Facsimile No.: 011 (603) 8889-1717 or (603) 8889-2816


Re: The Memorial at Pulau Bidong, Terengganu


Dear Mr. Minister:


We are shocked to learn of your decision to demolish the memorial recently erected at Pulau Bidong, the former refugee camp, to commemorate the hundreds of thousands of Vietnamese boat people who perished in their quest for freedom as well as to thank the Malaysian people, the Malaysian Red Crescent Society and the Malaysian government for extending a helping hand in their hour of need.


In one simple act, this decision erases the ultimate sacrifice of people for freedom, and, thus, the sacred significance of freedom itself. This decision is wrong and must be reversed.

Further, this decision is a direct attack at freedom loving people, especially former Vietnamese refugees worldwide, and most particularly more than 250 thousand Vietnamese boat people spending time in Pulau Bidong, who have contributed greatly to make the world a better place in which to live. This decision is wrong and must be reversed.
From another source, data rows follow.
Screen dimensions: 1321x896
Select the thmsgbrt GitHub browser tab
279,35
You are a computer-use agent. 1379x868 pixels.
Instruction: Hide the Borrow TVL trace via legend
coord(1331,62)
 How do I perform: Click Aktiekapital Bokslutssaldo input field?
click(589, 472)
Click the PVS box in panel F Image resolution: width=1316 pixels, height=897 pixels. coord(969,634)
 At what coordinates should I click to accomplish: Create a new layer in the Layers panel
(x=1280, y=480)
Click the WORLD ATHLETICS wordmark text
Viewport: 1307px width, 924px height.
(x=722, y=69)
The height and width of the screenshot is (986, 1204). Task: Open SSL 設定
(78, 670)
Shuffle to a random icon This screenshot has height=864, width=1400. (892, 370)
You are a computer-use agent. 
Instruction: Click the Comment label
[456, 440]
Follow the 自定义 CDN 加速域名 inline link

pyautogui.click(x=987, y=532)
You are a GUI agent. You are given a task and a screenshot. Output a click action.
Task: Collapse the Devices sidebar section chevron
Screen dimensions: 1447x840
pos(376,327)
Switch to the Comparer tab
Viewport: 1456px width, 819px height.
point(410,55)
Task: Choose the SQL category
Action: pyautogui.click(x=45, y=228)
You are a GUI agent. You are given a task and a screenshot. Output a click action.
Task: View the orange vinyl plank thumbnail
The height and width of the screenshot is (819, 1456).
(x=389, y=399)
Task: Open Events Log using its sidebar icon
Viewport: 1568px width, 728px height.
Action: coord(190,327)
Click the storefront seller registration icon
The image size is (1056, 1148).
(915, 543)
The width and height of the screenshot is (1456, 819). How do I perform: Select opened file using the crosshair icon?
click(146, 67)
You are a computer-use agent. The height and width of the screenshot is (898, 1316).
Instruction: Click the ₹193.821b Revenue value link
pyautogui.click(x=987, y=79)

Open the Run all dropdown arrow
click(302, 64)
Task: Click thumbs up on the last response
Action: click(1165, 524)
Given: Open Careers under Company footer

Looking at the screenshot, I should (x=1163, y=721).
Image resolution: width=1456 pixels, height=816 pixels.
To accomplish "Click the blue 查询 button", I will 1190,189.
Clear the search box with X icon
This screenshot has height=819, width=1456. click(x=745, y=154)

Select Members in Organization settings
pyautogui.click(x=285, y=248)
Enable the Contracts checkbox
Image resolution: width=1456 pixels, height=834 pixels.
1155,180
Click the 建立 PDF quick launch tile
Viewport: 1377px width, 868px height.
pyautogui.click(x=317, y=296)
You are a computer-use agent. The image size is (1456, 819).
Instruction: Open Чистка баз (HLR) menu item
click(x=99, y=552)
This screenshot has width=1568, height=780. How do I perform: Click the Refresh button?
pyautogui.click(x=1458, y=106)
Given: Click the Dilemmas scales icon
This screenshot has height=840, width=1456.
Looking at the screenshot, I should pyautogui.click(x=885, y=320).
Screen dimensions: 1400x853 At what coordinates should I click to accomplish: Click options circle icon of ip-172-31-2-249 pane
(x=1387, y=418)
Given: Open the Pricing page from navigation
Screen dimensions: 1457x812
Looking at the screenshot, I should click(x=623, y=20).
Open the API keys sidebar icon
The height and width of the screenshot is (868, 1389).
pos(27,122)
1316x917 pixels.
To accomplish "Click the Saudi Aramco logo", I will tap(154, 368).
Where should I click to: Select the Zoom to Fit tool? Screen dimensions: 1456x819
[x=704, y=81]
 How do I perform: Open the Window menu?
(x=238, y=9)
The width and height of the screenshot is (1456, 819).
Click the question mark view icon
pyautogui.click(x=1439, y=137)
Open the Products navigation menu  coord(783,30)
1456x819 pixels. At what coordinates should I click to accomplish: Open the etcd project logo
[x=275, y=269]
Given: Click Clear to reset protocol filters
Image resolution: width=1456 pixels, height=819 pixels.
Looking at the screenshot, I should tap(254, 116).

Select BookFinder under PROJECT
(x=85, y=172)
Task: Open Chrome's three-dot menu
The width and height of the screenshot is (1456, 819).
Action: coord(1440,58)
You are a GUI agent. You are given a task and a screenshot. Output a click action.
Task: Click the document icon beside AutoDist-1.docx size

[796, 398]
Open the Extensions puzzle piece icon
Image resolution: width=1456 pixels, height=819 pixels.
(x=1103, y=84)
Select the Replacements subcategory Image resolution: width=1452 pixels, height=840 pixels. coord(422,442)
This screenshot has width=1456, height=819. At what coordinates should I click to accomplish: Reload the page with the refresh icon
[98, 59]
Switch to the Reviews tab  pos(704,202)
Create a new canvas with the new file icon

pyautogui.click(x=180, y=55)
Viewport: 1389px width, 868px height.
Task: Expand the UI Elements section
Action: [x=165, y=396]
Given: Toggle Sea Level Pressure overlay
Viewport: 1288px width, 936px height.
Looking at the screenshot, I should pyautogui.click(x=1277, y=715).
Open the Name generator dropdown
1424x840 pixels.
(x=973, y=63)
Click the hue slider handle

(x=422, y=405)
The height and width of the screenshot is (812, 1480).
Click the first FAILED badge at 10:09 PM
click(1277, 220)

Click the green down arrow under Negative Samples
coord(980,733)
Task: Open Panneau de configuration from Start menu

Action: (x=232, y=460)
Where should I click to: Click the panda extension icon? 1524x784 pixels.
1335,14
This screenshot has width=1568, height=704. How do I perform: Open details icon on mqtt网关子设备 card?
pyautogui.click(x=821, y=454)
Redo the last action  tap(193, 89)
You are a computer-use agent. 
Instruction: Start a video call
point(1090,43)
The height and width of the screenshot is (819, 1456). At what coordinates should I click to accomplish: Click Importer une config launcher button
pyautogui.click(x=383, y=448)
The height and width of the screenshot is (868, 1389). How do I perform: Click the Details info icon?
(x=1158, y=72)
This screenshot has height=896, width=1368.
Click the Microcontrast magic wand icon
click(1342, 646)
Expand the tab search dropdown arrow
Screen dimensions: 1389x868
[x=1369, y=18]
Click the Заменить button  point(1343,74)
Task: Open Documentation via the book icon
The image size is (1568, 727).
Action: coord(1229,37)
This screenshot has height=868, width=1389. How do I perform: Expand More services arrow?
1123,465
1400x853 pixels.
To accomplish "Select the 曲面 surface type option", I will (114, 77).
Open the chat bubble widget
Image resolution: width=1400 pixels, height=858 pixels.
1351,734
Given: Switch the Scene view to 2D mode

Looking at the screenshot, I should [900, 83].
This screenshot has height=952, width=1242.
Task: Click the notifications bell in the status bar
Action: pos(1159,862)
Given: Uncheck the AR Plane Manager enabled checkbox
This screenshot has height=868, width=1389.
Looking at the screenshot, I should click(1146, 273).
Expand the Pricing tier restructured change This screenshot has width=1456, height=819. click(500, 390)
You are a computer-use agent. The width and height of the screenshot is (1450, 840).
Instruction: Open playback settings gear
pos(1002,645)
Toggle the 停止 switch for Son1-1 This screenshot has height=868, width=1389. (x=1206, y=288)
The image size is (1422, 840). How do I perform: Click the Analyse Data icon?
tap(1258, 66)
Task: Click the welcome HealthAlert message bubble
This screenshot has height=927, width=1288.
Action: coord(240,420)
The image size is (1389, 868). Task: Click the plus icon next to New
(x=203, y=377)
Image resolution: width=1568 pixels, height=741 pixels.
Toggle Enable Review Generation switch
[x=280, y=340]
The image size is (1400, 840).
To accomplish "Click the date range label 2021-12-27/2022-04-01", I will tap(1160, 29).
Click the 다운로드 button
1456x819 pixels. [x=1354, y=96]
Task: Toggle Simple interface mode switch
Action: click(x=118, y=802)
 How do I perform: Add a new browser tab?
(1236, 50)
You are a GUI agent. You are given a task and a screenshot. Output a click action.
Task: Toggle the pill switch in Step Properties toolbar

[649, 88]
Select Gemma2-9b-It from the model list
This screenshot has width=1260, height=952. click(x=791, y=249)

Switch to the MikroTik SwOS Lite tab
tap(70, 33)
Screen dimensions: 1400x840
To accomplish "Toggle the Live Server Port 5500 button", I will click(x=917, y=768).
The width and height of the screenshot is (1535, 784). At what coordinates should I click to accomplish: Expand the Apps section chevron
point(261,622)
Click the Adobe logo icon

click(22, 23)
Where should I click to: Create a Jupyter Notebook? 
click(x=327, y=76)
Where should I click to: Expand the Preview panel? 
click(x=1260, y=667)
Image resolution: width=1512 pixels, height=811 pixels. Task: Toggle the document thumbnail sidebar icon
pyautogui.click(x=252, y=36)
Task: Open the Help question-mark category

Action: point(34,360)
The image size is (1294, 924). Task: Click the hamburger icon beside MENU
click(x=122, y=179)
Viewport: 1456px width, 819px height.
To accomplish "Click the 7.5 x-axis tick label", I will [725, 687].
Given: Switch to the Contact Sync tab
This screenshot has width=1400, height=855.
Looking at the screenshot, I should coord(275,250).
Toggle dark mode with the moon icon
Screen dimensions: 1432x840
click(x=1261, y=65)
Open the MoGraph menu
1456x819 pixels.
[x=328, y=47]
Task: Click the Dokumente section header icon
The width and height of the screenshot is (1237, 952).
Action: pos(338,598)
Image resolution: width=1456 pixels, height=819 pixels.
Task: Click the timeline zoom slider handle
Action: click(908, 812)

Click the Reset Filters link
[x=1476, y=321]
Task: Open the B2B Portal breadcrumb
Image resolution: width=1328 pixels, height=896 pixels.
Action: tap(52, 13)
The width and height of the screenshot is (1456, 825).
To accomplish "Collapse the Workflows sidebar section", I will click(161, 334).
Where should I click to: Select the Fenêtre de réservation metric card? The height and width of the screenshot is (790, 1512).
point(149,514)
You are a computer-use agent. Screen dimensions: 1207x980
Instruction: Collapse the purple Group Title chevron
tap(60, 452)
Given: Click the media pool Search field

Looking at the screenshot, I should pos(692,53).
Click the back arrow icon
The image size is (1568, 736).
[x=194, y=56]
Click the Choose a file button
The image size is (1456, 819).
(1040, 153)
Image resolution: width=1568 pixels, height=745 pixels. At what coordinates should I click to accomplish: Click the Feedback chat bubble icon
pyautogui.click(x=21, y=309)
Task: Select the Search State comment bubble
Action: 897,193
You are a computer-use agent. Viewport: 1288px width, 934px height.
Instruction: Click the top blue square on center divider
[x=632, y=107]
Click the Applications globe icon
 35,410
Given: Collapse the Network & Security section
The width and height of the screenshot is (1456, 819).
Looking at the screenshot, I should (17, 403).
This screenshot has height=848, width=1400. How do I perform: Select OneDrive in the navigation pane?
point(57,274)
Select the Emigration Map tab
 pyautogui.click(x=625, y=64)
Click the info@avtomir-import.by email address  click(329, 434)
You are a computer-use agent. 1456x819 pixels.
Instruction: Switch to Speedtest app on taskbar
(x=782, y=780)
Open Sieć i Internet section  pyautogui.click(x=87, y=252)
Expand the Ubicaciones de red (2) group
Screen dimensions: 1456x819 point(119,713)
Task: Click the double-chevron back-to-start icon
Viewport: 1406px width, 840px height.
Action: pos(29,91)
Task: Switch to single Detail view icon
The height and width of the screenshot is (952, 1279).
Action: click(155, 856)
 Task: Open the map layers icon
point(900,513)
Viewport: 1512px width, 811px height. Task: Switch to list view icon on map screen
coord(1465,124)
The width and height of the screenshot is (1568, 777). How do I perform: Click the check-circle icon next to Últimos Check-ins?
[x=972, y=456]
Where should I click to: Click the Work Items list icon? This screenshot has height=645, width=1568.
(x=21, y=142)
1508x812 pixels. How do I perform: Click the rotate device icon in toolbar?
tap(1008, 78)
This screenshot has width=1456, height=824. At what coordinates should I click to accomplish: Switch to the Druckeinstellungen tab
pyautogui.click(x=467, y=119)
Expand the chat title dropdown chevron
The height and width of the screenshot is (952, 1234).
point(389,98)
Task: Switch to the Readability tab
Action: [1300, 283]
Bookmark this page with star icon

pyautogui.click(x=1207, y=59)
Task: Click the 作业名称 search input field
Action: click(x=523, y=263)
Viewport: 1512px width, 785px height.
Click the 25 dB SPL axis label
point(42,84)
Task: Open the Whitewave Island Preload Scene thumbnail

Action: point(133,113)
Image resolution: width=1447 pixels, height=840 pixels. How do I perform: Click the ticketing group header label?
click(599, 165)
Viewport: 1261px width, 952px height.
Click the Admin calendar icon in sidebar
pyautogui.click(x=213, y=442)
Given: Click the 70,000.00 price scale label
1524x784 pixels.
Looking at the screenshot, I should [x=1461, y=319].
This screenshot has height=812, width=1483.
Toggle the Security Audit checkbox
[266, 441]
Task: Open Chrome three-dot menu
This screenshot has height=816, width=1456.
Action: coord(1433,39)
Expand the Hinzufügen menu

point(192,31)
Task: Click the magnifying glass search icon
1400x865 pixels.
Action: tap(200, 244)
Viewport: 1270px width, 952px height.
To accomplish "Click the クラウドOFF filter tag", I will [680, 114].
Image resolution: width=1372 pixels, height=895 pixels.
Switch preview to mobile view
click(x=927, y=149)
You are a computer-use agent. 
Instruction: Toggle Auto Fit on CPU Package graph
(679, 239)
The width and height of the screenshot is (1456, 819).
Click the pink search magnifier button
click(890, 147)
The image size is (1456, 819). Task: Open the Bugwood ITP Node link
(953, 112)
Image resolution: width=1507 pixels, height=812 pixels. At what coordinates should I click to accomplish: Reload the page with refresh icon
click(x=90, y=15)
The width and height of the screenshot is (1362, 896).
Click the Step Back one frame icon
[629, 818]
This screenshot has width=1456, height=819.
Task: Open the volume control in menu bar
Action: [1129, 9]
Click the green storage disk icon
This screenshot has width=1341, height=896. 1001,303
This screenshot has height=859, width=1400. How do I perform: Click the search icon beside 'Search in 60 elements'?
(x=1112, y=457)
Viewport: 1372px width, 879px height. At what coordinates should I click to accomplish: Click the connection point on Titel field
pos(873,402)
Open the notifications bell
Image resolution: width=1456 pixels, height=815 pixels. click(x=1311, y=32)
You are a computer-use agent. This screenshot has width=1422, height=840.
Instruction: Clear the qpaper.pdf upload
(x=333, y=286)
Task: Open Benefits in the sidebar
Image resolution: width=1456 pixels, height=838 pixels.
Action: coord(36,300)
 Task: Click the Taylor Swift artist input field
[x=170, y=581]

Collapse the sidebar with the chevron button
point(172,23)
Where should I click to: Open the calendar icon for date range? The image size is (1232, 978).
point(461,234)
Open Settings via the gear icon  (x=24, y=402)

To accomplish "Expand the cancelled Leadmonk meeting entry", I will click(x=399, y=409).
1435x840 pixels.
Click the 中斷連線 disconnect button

Overseas Vietnamese communities worldwide have always acknowledged the much needed help from the Malaysian people and government. Overseas Vietnamese communities worldwide showed that gratitude by helping in every which way, including donating millions of US dollars to the tsunami relief efforts. Overseas Vietnamese communities worldwide consider Pulau Bidong a sacred place worthy of visit and the memorial the ultimate expression of freedom. The decision to demolish this memorial is wrong and must be reversed.


We respectfully urge you to reverse the decision to demolish the memorial so that freedom may be forever respected as well as the sacrifice of the Vietnamese boatpeople and the help of the Malaysian people may be forever remembered.